_TASK DESCRIPTION_
According to the background on HIV-associated distal sensory polyneuropathy, how long is the lidocaine patch licensed to be worn, and what follows that period?

_EXCERPT_
--- --- ---

Background
HIV-associated distal sensory polyneuropathy (HIV-DSP) is the most frequently reported neurologic complication associated with HIV infection. It can be caused by the virus itself [
1] or by the use of antiretroviral drugs; for example, some nucleoside reverse transcriptase inhibitors have been shown to have a dose-dependent toxic effect in 15–30% of patients [
1]. The clinical presentation of HIV-DSP is similar regardless of whether it is caused by HIV itself or is due to the toxicity of antiretroviral drugs.
HIV-DSP presents with predominantly symmetrical signs of distal sensory loss and reduction or loss of ankle reflexes. Symptomatic HIV-DSP reflects the involvement of both small and large sensory nerve fibers and includes distal painful dysesthesias, allodynia, severe burning pain, pins and needles, and numbness [
1,
2]. These symptoms usually begin in the feet and may progress bilaterally up the legs and to the arms in severe HIV-DSP.
In a recent US study, 881 of 1,539 (57%) individuals infected with HIV showed evidence of HIV-sensory neuropathy, which encompasses HIV-DSP caused by the virus and toxic DSP due to dideoxynucleoside antiretroviral therapy [
3]. Of those with DSP, 38% reported neuropathic pain [
4]. Very few neuropathic pain treatments, however, have demonstrated efficacy in clinical trials for patients with HIV-associated neuropathy. For example, the tricyclic antidepressant amitriptyline [
5], the anticonvulsant pregabalin [
6], and topical treatments such as lidocaine [
7] and low-dose (0.075%) capsaicin cream [
8] have all failed to show significant pain relief when compared with controls. By contrast, three small, randomized, placebo-controlled studies showed that smoking cannabis reduced daily pain compared with smoking identical placebo cigarettes from which the cannabinoids had been removed [
9‐
11]. Other neuropathic pain therapies such as duloxetine and venlafaxine have not been studied in patients with HIV-DSP [
12] while the results of a single published study investigating opioid use among patients with HIV suggested those receiving opioids experienced more pain than those patients who did not receive opioids [
13]. Furthermore, many of these agents, which are not approved by the Food and Drug Administration or the European Medicines Agency, are associated with unwanted side effects and burdensome treatment regimens [
12]. Sedation and dizziness are common adverse events (AEs) associated with gabapentin and pregabalin, whereas nausea can be common with duloxetine [
12]. Gabapentin and pregabalin also require slow dose titration, as does amitriptyline [
12]. In addition, cumbersome regimens must be followed for treatment with lidocaine patches and low-dose capsaicin creams; the lidocaine patch is licensed to be worn for 12 hours followed by a 12-hour treatment break [
12], and capsaicin cream requires application several times a day [
8]. A recent systematic review of randomized controlled studies concluded that evidence of efficacy exists only for capsaicin 8%, smoked cannabis, and recombinant-human nerve growth factor (rhNGF) [
14]. However, rhNGF did not demonstrate evidence for the expected nerve fiber regeneration [
15] and was not developed further for clinical use.

--- --- ---

_PROVIDED MATERIAL_
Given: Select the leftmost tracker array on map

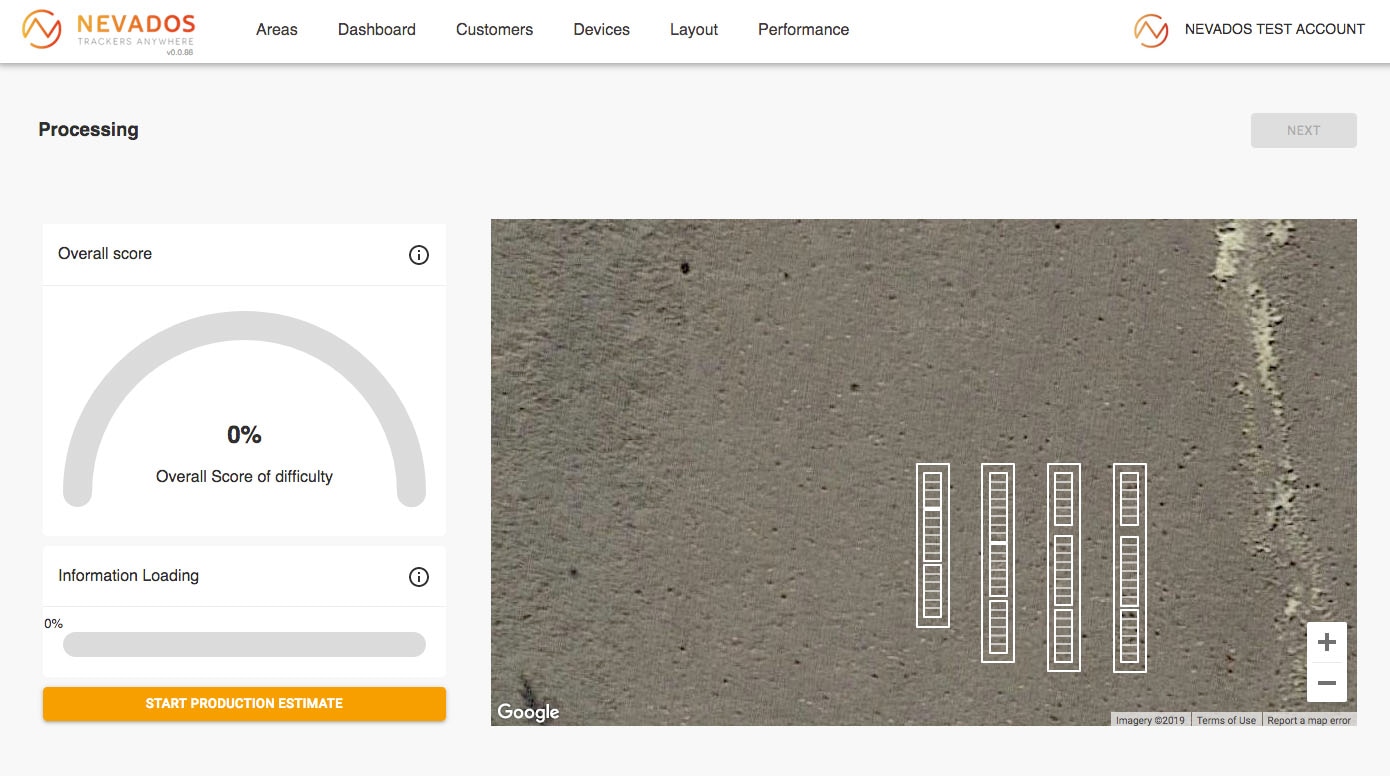Looking at the screenshot, I should [933, 545].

--- --- ---

_SOLUTION_
It is licensed to be worn for 12 hours, followed by a 12-hour treatment break.